[Opening Records supplied section]

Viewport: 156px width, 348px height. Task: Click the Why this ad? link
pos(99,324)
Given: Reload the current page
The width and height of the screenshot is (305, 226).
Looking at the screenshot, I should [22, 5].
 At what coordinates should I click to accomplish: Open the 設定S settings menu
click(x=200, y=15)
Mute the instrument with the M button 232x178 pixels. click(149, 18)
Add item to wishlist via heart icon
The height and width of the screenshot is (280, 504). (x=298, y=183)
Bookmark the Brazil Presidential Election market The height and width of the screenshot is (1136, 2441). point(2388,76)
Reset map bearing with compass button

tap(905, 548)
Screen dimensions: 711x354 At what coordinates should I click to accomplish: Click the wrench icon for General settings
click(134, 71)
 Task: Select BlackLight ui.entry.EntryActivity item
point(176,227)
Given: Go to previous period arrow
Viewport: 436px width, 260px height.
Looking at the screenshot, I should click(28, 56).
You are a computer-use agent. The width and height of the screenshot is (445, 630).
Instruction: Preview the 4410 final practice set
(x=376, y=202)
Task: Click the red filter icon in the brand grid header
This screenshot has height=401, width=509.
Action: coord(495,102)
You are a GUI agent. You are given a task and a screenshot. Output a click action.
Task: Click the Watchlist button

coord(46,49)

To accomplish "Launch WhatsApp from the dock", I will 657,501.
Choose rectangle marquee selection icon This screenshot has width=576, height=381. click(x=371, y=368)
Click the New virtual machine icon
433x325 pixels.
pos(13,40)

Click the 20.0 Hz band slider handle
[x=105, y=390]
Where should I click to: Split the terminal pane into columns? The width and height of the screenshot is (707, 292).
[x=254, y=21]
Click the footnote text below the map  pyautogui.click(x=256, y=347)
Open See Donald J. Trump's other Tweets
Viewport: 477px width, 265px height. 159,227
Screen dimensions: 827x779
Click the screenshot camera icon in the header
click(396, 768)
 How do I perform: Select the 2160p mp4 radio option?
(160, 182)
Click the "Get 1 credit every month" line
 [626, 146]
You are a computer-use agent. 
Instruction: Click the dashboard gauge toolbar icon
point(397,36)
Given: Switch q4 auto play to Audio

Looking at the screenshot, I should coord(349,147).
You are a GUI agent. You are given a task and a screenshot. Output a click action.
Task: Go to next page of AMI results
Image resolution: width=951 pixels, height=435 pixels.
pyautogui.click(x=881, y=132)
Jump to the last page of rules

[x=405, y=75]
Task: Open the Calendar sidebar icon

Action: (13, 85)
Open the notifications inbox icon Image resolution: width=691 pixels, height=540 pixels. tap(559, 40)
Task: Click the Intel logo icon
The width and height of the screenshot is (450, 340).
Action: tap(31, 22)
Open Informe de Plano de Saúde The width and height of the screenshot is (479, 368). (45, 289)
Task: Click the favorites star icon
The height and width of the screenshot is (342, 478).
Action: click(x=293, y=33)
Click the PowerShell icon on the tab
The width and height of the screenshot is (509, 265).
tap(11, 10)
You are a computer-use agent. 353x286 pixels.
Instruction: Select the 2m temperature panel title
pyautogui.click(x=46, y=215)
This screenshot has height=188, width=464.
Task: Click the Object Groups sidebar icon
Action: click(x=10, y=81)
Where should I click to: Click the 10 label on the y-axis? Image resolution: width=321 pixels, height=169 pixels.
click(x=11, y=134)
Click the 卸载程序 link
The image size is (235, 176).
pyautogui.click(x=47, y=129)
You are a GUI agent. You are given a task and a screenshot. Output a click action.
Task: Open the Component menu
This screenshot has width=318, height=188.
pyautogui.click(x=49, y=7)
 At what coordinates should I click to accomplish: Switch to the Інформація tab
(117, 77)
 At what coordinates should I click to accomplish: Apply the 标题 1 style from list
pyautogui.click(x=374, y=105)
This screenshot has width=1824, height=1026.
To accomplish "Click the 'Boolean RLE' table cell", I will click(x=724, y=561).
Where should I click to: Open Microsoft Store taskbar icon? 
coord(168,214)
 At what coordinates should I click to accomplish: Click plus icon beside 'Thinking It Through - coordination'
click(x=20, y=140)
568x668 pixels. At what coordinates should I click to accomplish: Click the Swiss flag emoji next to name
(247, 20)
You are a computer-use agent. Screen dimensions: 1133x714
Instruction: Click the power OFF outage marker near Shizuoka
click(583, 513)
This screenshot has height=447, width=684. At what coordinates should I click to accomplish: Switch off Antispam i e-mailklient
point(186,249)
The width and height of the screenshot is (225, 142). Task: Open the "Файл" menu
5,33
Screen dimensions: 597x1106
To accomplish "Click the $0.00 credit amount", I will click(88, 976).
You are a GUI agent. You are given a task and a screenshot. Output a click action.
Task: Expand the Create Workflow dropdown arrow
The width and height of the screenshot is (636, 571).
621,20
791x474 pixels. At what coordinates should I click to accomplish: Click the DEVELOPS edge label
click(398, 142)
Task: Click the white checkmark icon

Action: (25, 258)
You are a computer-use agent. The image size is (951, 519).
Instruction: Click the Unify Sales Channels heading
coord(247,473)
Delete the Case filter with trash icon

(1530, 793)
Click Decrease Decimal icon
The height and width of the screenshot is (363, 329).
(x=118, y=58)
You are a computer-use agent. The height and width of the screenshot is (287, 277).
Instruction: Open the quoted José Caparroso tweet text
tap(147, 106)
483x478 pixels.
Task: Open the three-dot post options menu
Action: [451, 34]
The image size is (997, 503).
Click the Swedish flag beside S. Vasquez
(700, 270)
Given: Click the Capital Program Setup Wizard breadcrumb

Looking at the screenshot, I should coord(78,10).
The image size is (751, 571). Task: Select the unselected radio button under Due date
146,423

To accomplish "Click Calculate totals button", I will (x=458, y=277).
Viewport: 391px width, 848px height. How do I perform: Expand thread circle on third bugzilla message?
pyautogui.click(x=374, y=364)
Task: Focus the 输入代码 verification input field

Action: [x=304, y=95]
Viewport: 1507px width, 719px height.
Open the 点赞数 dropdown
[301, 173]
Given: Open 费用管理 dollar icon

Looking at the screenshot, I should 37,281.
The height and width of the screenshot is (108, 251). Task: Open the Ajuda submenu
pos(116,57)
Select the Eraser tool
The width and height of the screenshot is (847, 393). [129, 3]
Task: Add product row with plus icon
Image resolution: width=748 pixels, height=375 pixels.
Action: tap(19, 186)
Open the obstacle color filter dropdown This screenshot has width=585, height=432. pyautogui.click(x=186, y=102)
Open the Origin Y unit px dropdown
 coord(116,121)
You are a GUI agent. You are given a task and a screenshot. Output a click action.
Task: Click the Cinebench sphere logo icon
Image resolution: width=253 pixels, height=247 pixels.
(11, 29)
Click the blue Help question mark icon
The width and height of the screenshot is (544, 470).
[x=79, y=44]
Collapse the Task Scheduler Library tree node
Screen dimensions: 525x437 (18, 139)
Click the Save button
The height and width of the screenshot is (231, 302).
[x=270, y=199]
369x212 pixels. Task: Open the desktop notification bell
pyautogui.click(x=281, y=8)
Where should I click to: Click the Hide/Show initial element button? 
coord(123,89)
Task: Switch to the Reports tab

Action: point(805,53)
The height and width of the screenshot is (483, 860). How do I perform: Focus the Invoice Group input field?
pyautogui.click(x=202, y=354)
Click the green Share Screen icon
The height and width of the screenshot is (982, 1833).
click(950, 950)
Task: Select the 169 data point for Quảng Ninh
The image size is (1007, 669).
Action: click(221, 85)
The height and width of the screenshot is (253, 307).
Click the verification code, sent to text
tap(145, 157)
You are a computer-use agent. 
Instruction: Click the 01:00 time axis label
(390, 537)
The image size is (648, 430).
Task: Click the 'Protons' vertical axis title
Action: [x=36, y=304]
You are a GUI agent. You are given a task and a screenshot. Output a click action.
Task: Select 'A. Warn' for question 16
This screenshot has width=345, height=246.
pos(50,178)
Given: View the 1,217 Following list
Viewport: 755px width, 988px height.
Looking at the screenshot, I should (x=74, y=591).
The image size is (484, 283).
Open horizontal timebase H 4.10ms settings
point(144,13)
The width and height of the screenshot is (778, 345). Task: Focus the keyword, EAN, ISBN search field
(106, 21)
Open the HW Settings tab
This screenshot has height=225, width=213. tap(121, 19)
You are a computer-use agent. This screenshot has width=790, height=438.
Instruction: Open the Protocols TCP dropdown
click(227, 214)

[Closing Records supplied section]

__Task description__
The lines to report are those in the material above that contain the word "arrow"; copy every one of them.

__Solution to the problem__
Given: Go to previous period arrow
Task: Expand the Create Workflow dropdown arrow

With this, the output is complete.